A 49-year-old San Diego County resident, Daniel Axinte, was arraigned in San Diego Superior Court on Wednesday, July 27, 2011 on 45 charges of identity theft and felony burglary using scanning equipment and customer surveillance video cameras at a Chase bank ATM machine, according to reports by KUSI-TV, KFMB-TV, KSWB Fox5 San Diego, Identity Theft Manifesto, Utica College CIMIP, the North County Times, and other media sources published on Wednesday, July 27, 2011.
The alleged scheme is said to have compromised 970 ATM debit cards and netted Mr. Axinte over $200,000, according to San Diego County District Attorney Bonnie Dumanis.
Mr. Axinte is alleged to have installed a duplicate bogus credit card scanner on an access door to the ATM at 13275 Black Mountain Road in Rancho Penasquitos on at least six weekends, and then secretly video taped customers entering their security codes with a hidden camera located above the keypad of the machine.

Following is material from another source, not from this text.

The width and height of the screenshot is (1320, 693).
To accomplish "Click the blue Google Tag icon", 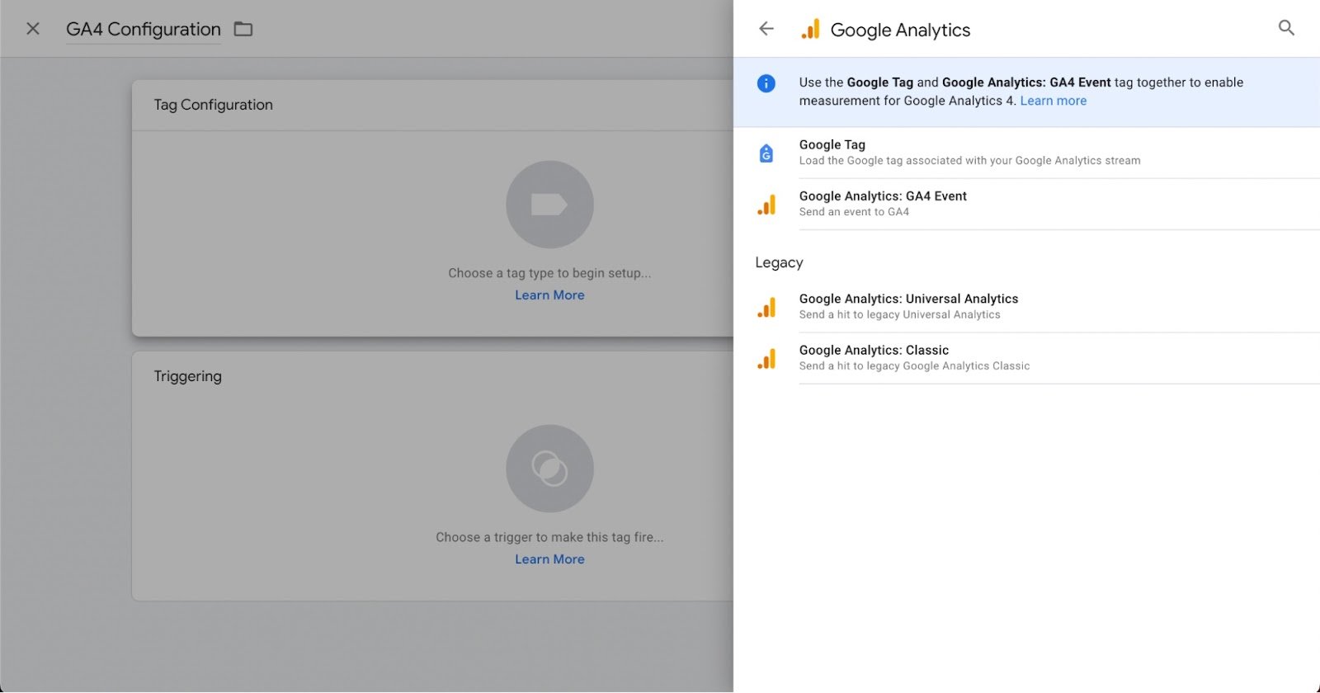I will point(766,153).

According to the charges, he carried out his plans by quickly installing his devices, and then returning later to remove them, extract the information collected, imprinting it on blank bank cards, and then accessing the same ATM machine to withdraw various amounts of money, usually $500, but as high as $1,000 on some transactions.

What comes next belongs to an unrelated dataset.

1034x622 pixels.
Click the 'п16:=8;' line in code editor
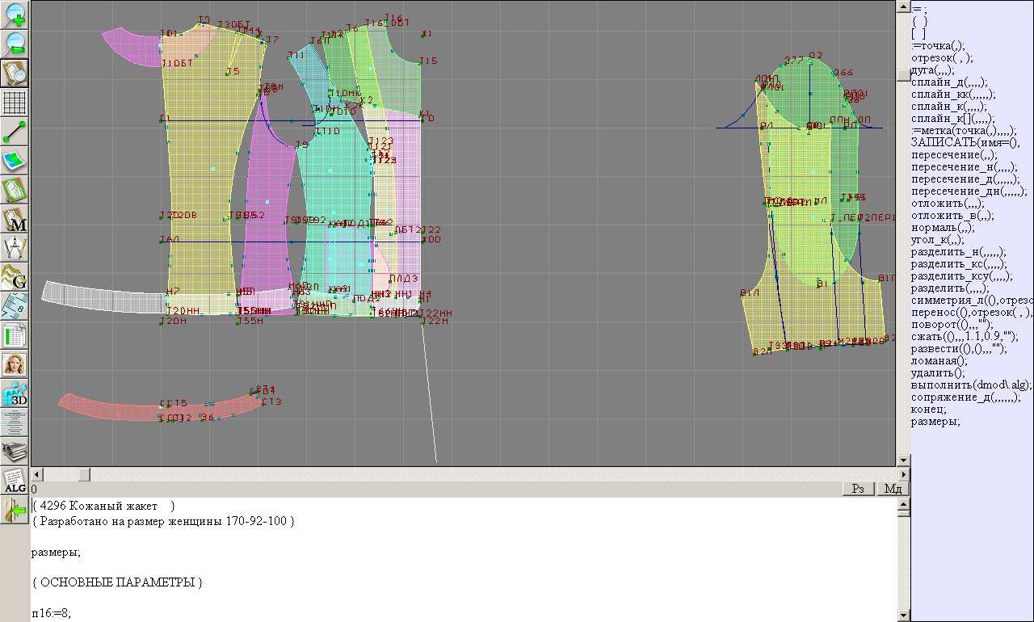[52, 613]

The thefts were not detected until numerous bank customers had complained about cash missing from their accounts. One customer had to have his ATM card replaced three times.
Mr. Axinte was said to have followed a predictable routine which was recorded by Chase bank’s own security cameras, enabling investigators from the San Diego Regional Fraud Task Force to stake out the facility and arrest the suspect while in the act of committing his crime, as shown in the attached slide show.
There is also a video clip which accompanies this report detailing other cases of credit card fraud.
The District Attorney characterized the plan as preying on innocent customers, saying “This brazen crime is a twist on debit card skimming, perpetrated by an ID thief who wasn’t afraid to repeat his crime over and over at the same location. Bank customers had no idea their personal information was being compromised. But this latest crime should remind San Diegans how important it is to protect their personal financial information as best they can.”
Scott Christensen of the U.S. Secret Service advised customers to inspect an ATM machine before using it for any suspicious signs of tampering, and to always shield the keypad with their other hand when they enter their PIN numbers.
Mr. Axinte, booking number 11154982, weighs 185 pounds and is 5 feet 8 inches tall according to the sheriff’s department inmate detail data base, was born on May 14, 1962, and appeared sullen during his court appearance. He is being held at the George Bailey Detention Facility (GBDF) in Otay Mesa, with bail set at $1,000,000, and faces more than 20 years in prison if convicted.
A readiness conference on his case number CD235651 is scheduled for Friday, August 5, 2011 at 8:15 a.m. PDT in the Central Division Courthouse located at 220 West Broadway in downtown San Diego.
According to the Center for Identity Management and Information Protection (CIMIP) at Utica College, in the United States, identity theft became a federal crime on October 30, 1998 through the enactment of the Identity Theft and Assumption Deterrence Act of 1998, 18 USC §1028 (a) (7).
This Act states that identity theft occurs when a person “Knowingly transfers or uses, without lawful authority, a means of identification of another person with the intent to commit, or to aid or abet, any unlawful activity that constitutes a violation of Federal law, or that constitutes a felony under any applicable State or local law.”
The law also provides the Federal Trade Commission (FTC) with authority to track the number of incidents and the dollar value of losses.
According to one identity theft web site, 15 million United States residents have their identities used fraudulently each year with financial losses totalling upwards of $50 billion.
The Javelin Strategy & Research Center cites a lower number, almost 10 million victims in 2008, a 22% increase from 2007. The average cost per victim is $500, but most pay nothing due to zero-liability fraud protection programs offered by their financial institutions. Credit car fraud accounts for 26% of total identity theft crimes.
Invented by IBM, the first ATM was introduced in December 1972 at Lloyds Bank in the UK. It is estimated that there are over 1.8 million ATM machines in use throughout the world.
An August 24, 2009 article in Wired Magazine claims that there are about 403,000 cash machines in the U.S., with 239 new ATM machines installed daily worldwide. While credit cards have gained in popularity, cash is still used in 85% of all retail transactions.